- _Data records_
= = =

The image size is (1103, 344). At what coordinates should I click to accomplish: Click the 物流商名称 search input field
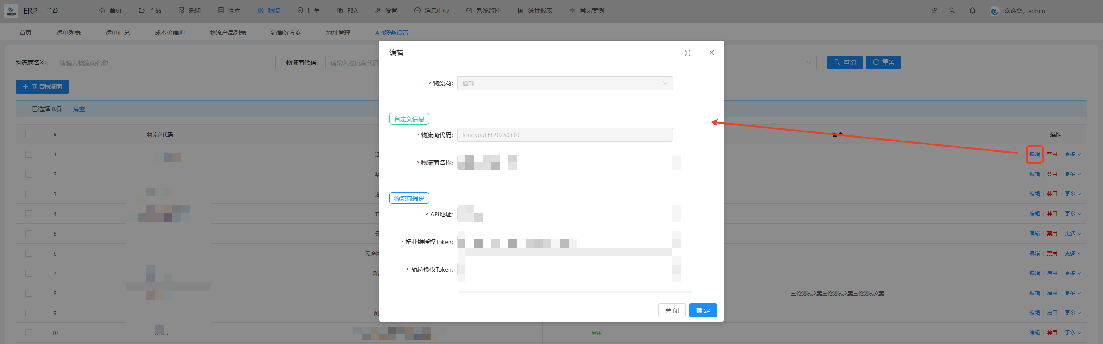[165, 63]
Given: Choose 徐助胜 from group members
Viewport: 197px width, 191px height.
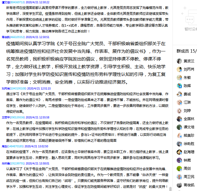Looking at the screenshot, I should pyautogui.click(x=189, y=144).
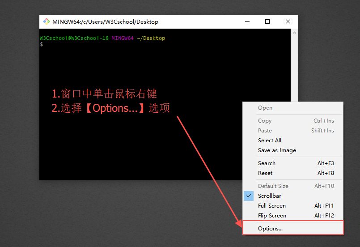This screenshot has height=247, width=360.
Task: Minimize the MINGW64 terminal window
Action: point(247,21)
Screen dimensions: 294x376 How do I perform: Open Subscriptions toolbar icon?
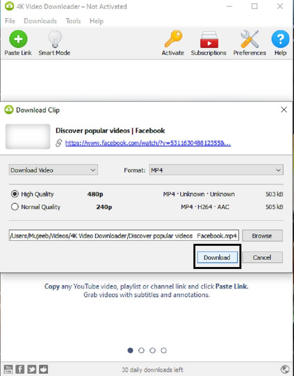209,39
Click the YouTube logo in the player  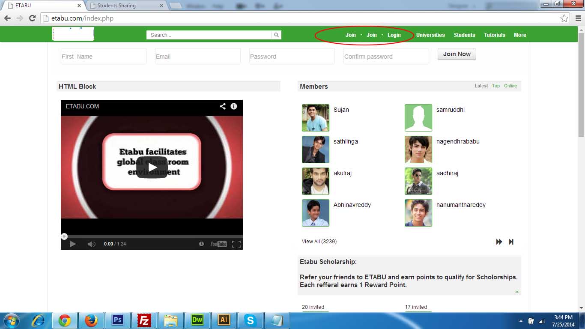pyautogui.click(x=218, y=244)
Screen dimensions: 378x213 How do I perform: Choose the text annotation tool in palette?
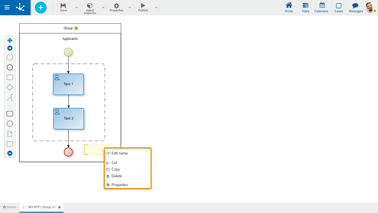click(10, 98)
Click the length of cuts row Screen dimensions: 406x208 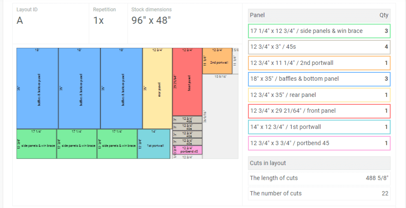click(x=319, y=178)
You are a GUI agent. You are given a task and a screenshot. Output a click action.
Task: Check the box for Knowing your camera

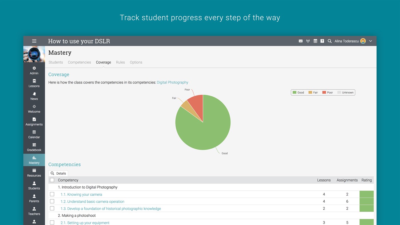pos(52,194)
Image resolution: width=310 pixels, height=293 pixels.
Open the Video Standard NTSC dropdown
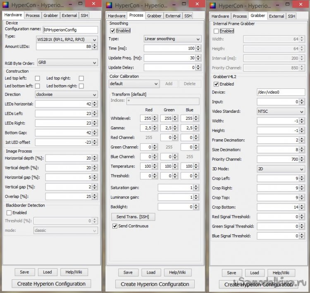(280, 112)
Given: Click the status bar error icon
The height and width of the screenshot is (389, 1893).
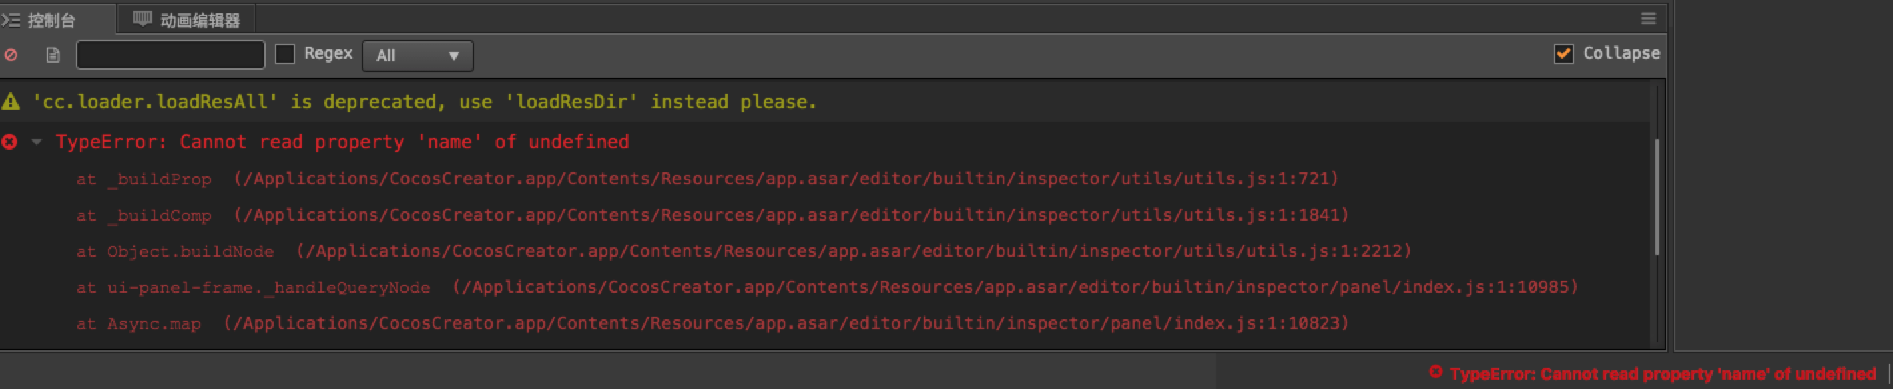Looking at the screenshot, I should 1435,373.
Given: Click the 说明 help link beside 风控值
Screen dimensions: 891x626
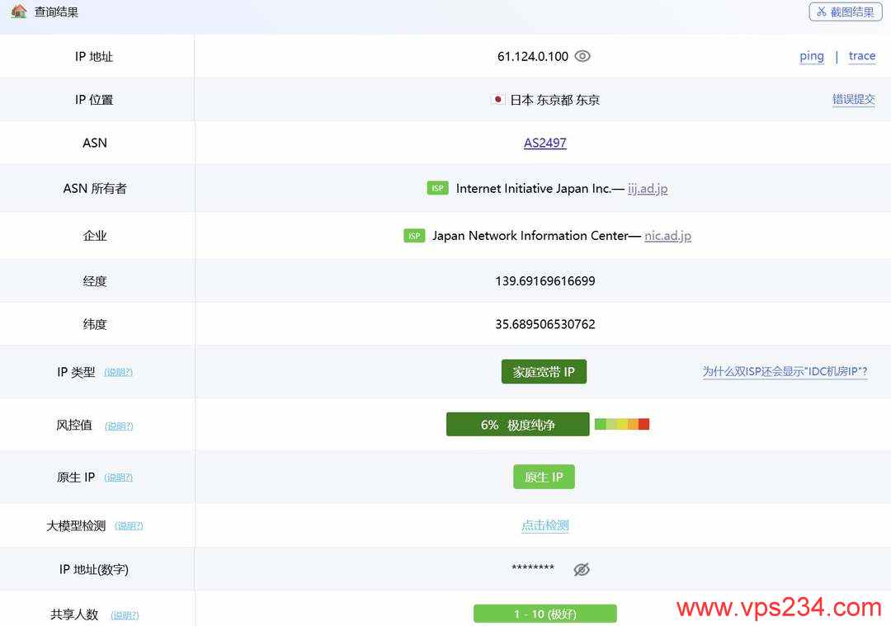Looking at the screenshot, I should click(119, 426).

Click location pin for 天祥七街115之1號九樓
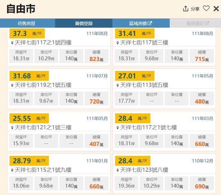pos(12,170)
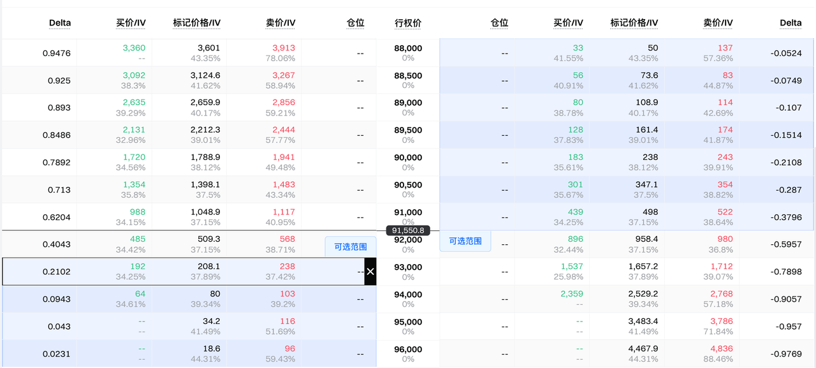
Task: Click the left 标记价格/IV column header
Action: 197,23
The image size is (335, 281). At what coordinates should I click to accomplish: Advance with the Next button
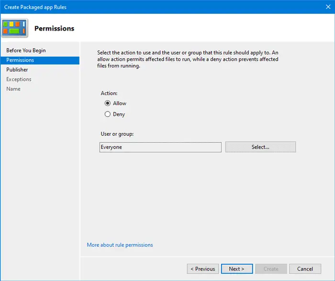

= = =

- _WORK REQUIRED_
Pictures excluded, reproduce only the part above that opens with the line holding "You are a GUI" and closes with the line holding "Given: Click the 说明 help link beside 风控值", exactly as written.

- _ANSWER SECTION_
You are a GUI agent. You are given a task and a screenshot. Output a click action.
Task: Check the box for Knowing your camera

pos(52,194)
Image resolution: width=310 pixels, height=293 pixels.
Open the Video Standard NTSC dropdown
(280, 112)
Given: Click the status bar error icon
The height and width of the screenshot is (389, 1893).
Looking at the screenshot, I should 1435,373.
Given: Click the 说明 help link beside 风控值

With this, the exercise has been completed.